That’s a sad commentary on how little Wall Street analysts and investors think about sustainability, despite many clear signs that green initiatives save money, resources, and the environment.
Hesse stated the desire to reach out to socially responsible investors and change the dialogue with Wall Street. Right now, socially responsible investors are the ones who would most keenly understand the ramifications of what Hesse is trying to do, even while some investors remain oblivious.
A risky environment indeed
The Prosocial Portfolio I’ve been managing for Fool.com seeks to take ESG (environmental, social, and governance) factors into consideration. Given Hesse’s interest in investors who cheer companies evolving into a greener future, I’d love to truly consider the stock for the portfolio.
Unfortunately, I can’t get past the fact that Sprint Nextel Corporation (NYSE:S) faces many challenges on an ongoing basis.
It’s not just the complexity of the dealings with SoftBank, DISH Network Corp. (NASDAQ:DISH), and Clearwire Corporation (NASDAQ:CLWR), although those are serious risks. For example, according to Sprint’s most recent Form 10-K, Sprint could face steep fees if it backs out of its deal with SoftBank. Should the SoftBank deal go through, “NewSprint” will still be a publicly traded company, but investors will own just 30% and Softbank will own the remaining 70%.

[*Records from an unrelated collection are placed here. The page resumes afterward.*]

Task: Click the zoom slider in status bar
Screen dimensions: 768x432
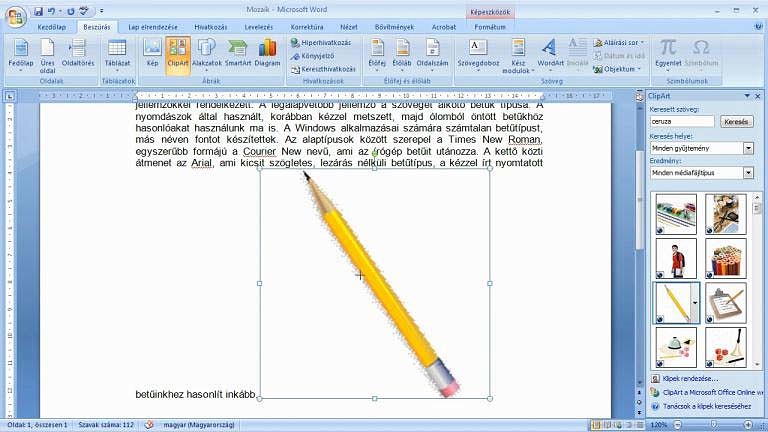Action: tap(713, 425)
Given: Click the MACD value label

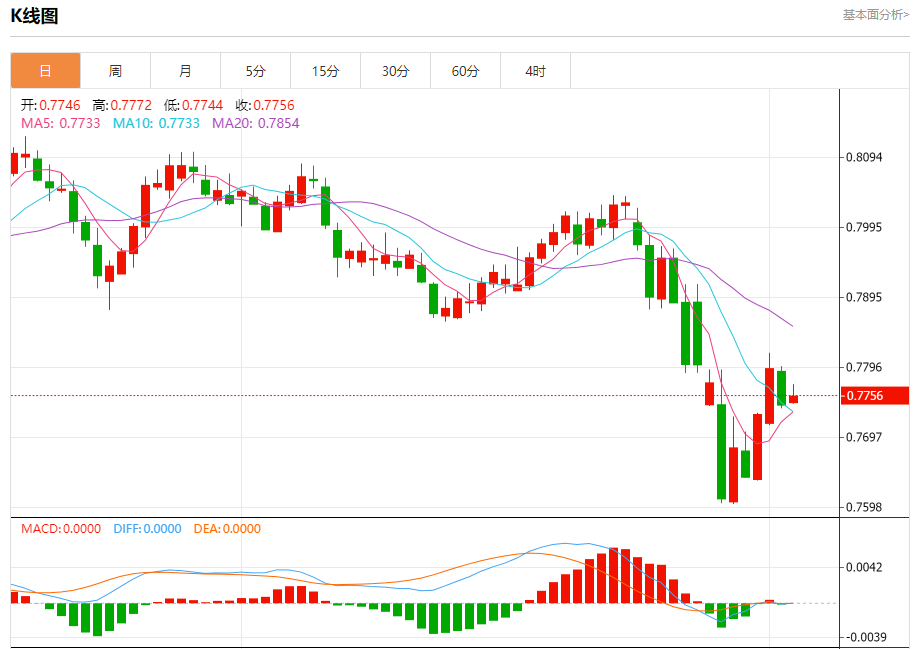Looking at the screenshot, I should (x=61, y=529).
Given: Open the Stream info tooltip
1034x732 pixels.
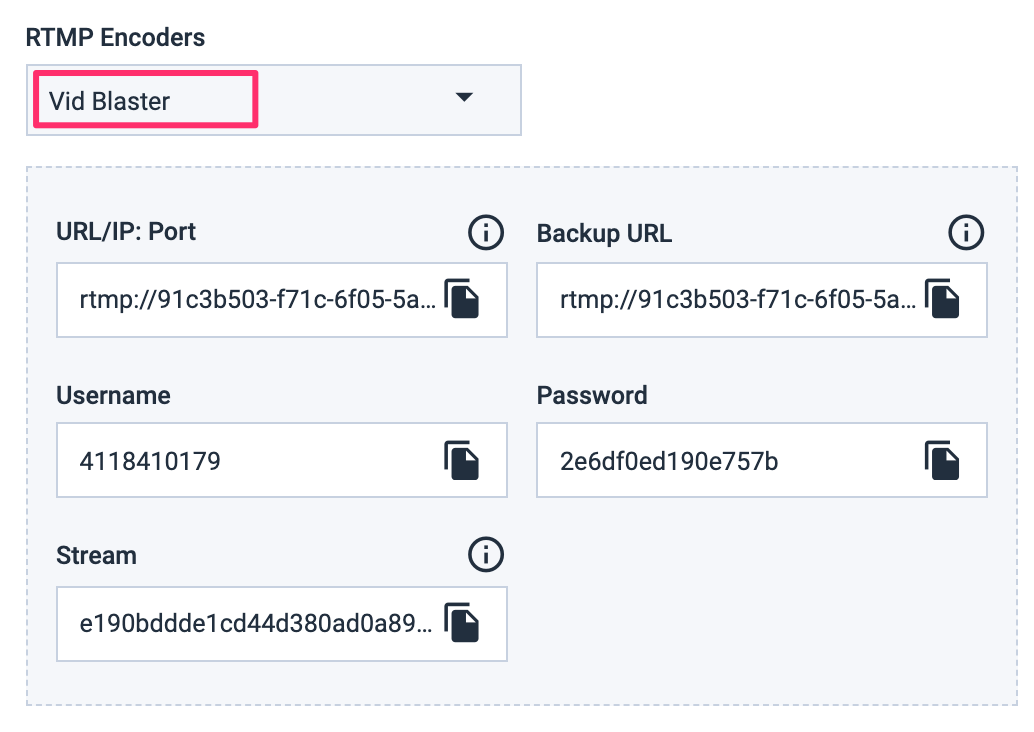Looking at the screenshot, I should (x=486, y=555).
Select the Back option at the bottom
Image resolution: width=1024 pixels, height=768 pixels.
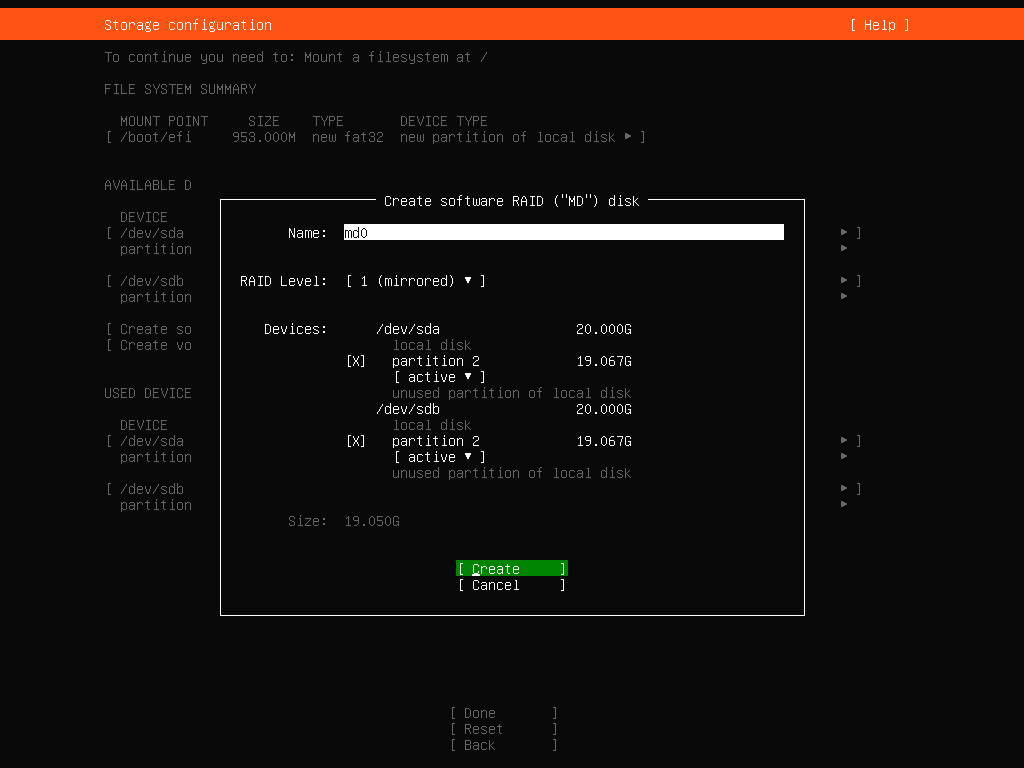point(503,745)
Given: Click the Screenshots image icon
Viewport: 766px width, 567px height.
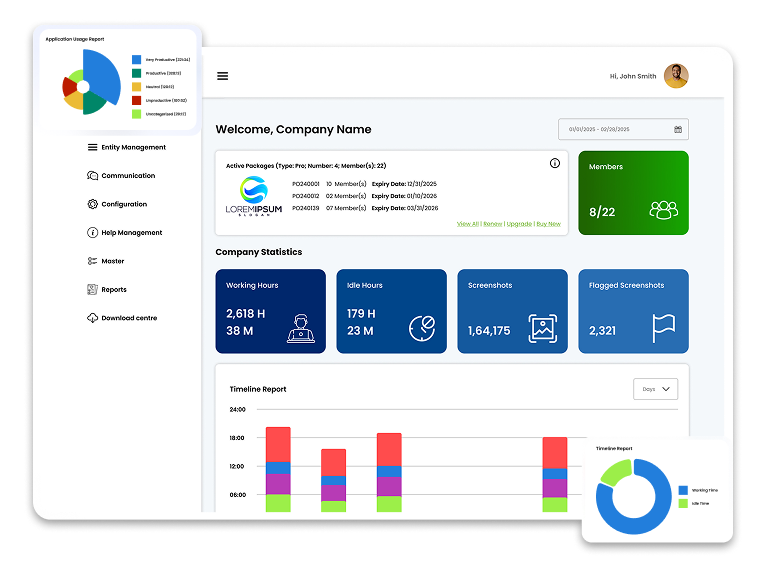Looking at the screenshot, I should click(x=542, y=328).
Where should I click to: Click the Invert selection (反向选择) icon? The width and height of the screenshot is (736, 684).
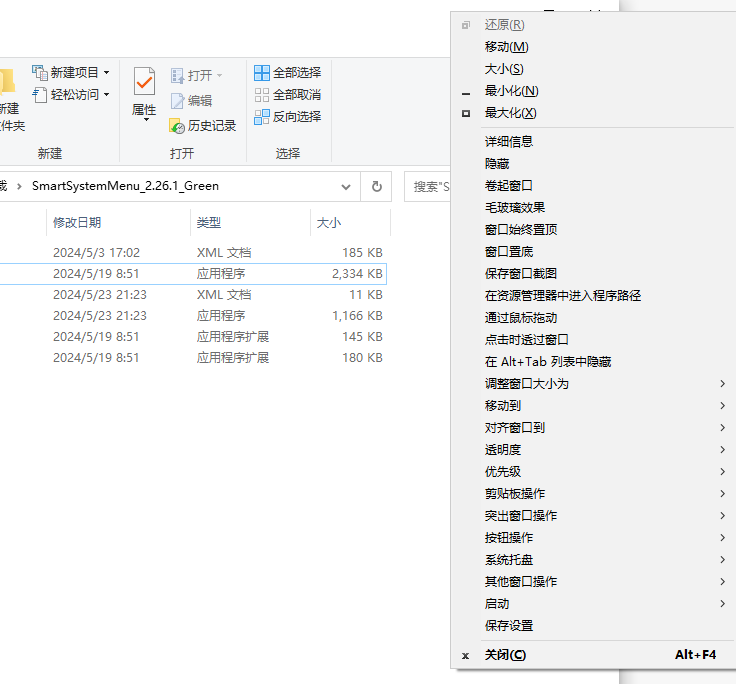[x=262, y=117]
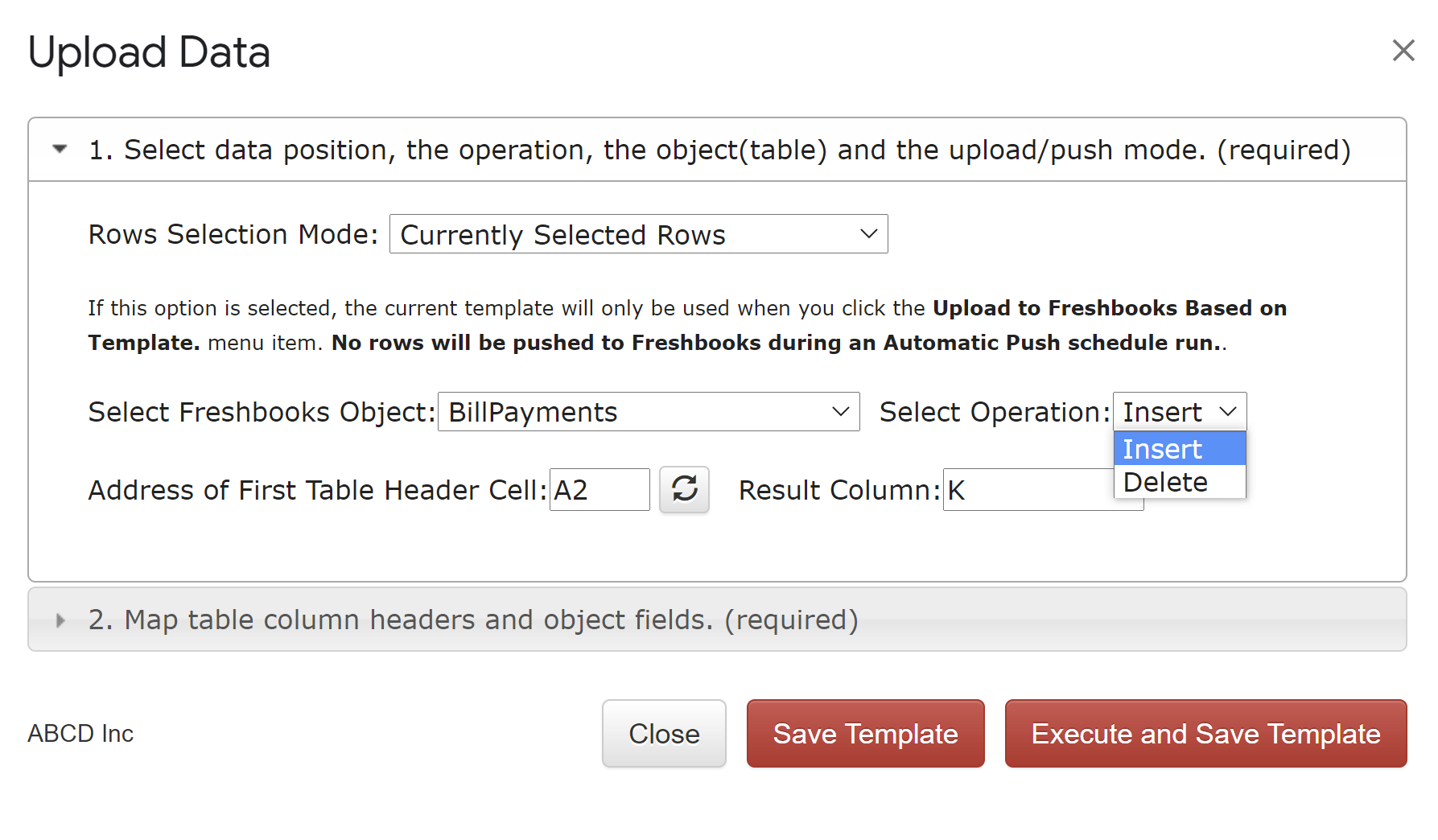Dismiss the Upload Data dialog with the X
Image resolution: width=1438 pixels, height=840 pixels.
click(1403, 51)
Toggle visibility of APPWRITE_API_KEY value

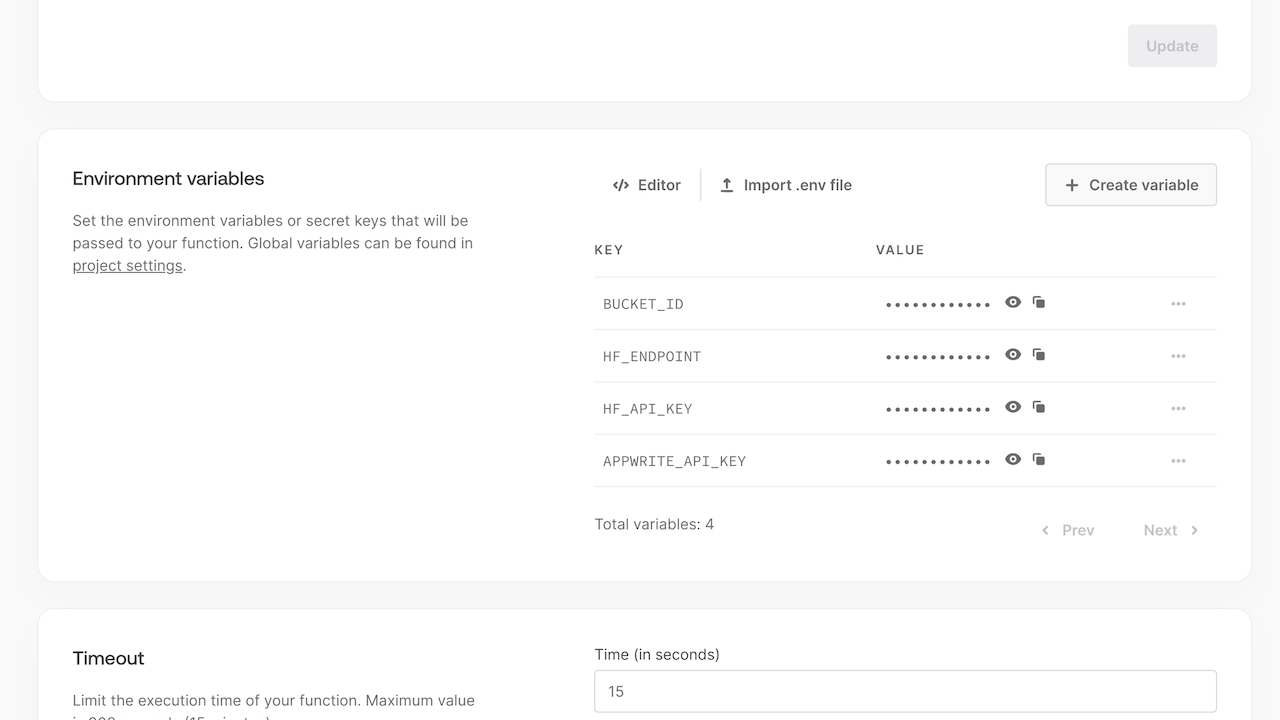point(1013,460)
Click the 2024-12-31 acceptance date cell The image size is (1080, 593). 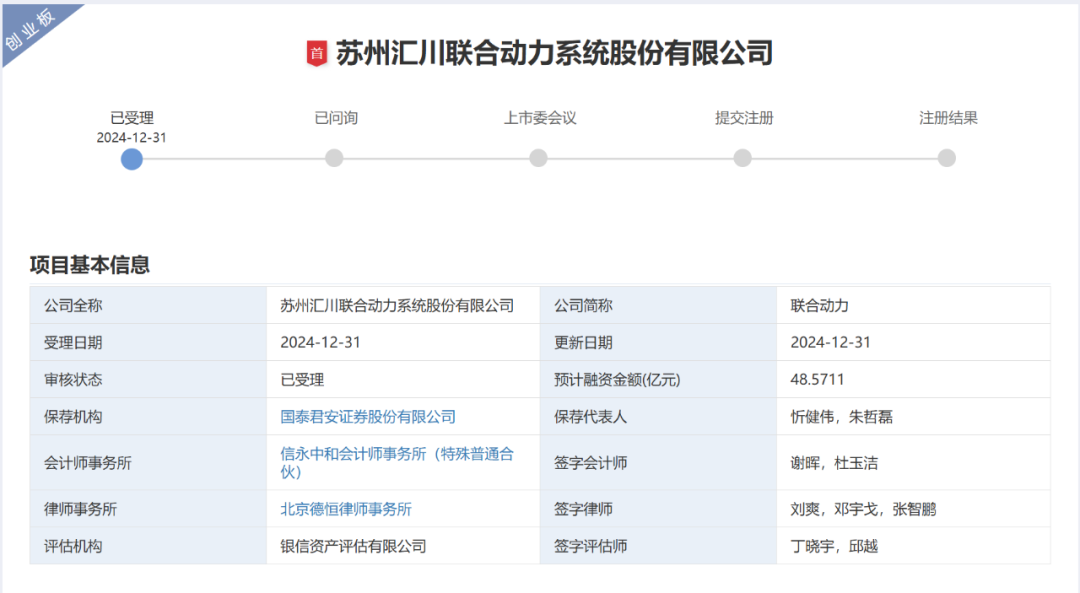320,342
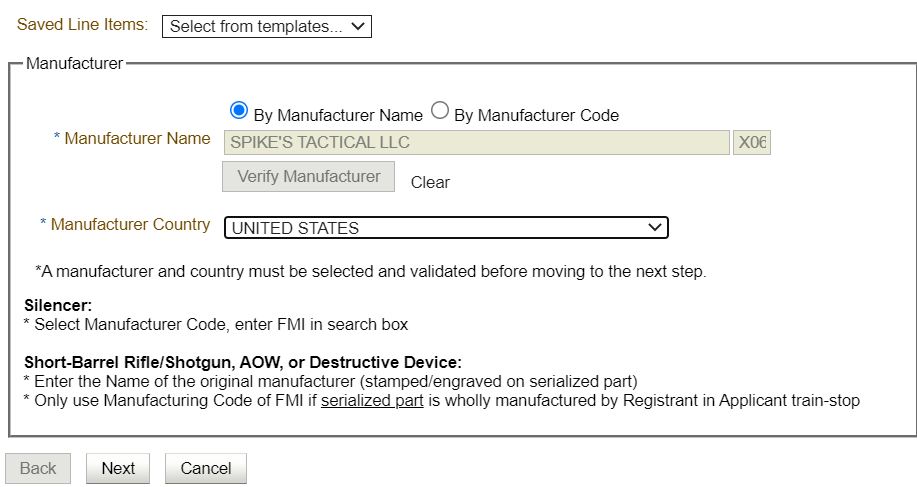
Task: Cancel the line item form
Action: (x=206, y=468)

Sprint Nextel Corporation (NYSE:S) has faced a brutal competitive landscape over the years, and it shows. The company’s shareholder return over a five-year period has lagged the S&P 500. Although it’s grown its revenues again as of its most recent fiscal year, it’s been operating at annual losses for years. The company is also highly leveraged, and I try to avoid high levels of debt in the stocks I purchase, especially if the business faces challenges.
Greener pastures
Hesse’s speech at the Ceres conference inspired me in many ways, and he’s clearly a forward-thinking, intelligent individual who can see where the future is going for wireless and for the planet and how companies can reenvision how to do business better. Sprint’s evolution into greener “pastures” is certainly smart thinking, and established companies that try to transform themselves get major brownie points in my investment book.
However, beyond social responsibility and positive business initiatives, I aim for positive returns for the Prosocial Portfolio, too. I wish I could believe that Sprint Nextel Corporation (NYSE:S)’s green initiatives mitigated current risks, but I don’t. Regardless, I hope more management teams will adopt Hesse’s vision and more investors will recognize that these initiatives benefit profits, people, and planet.